What you will do
Take the entries that follow and return exactly the lines from the one holding "Task: Click the 2020 year on the time axis" through the one holding "This screenshot has width=706, height=492.", both included. Nothing else is needed.

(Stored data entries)
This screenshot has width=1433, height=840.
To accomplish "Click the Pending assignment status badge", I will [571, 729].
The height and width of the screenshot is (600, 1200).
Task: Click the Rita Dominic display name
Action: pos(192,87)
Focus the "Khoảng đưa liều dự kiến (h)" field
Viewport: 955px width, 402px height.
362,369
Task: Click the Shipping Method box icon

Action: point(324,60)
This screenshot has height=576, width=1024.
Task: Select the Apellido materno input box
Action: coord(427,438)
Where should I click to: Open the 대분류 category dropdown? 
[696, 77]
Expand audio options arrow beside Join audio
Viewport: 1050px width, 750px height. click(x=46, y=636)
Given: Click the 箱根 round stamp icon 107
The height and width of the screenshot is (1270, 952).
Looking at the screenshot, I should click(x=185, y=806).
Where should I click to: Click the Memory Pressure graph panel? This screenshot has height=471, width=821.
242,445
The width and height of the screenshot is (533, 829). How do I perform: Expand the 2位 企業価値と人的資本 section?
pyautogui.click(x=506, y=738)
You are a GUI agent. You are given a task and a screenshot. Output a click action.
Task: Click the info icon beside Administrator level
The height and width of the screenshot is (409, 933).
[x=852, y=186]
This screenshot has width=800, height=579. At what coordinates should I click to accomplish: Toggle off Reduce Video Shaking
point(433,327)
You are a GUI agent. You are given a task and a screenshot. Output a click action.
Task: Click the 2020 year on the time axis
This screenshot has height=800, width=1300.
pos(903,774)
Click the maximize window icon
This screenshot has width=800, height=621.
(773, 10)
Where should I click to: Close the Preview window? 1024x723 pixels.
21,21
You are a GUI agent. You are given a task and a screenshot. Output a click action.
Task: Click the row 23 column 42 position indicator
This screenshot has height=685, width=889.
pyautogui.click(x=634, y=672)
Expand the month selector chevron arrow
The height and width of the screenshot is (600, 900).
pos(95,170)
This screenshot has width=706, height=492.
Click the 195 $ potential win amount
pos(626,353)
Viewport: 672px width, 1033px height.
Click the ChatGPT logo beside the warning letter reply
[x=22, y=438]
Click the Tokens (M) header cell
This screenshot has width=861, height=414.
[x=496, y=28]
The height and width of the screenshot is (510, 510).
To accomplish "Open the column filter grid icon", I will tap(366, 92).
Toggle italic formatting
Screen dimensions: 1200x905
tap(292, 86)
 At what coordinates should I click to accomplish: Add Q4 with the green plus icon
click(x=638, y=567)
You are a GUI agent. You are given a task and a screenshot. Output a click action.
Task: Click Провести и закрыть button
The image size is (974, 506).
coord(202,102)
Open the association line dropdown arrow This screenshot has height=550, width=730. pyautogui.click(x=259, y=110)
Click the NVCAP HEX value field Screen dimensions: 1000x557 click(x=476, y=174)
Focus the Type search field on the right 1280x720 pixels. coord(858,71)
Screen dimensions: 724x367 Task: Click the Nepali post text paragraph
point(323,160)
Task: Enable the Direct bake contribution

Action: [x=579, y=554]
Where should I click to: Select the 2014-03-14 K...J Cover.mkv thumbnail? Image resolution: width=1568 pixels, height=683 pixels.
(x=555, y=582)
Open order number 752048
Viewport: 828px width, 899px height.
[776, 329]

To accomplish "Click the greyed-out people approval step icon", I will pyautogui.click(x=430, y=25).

Problem solution
Task: Click the 2020 year on the time axis
This screenshot has height=800, width=1300.
pos(903,774)
Click the maximize window icon
This screenshot has width=800, height=621.
(773, 10)
Where should I click to: Close the Preview window? 1024x723 pixels.
21,21
You are a GUI agent. You are given a task and a screenshot. Output a click action.
Task: Click the row 23 column 42 position indicator
This screenshot has height=685, width=889.
pyautogui.click(x=634, y=672)
Expand the month selector chevron arrow
The height and width of the screenshot is (600, 900).
pos(95,170)
This screenshot has width=706, height=492.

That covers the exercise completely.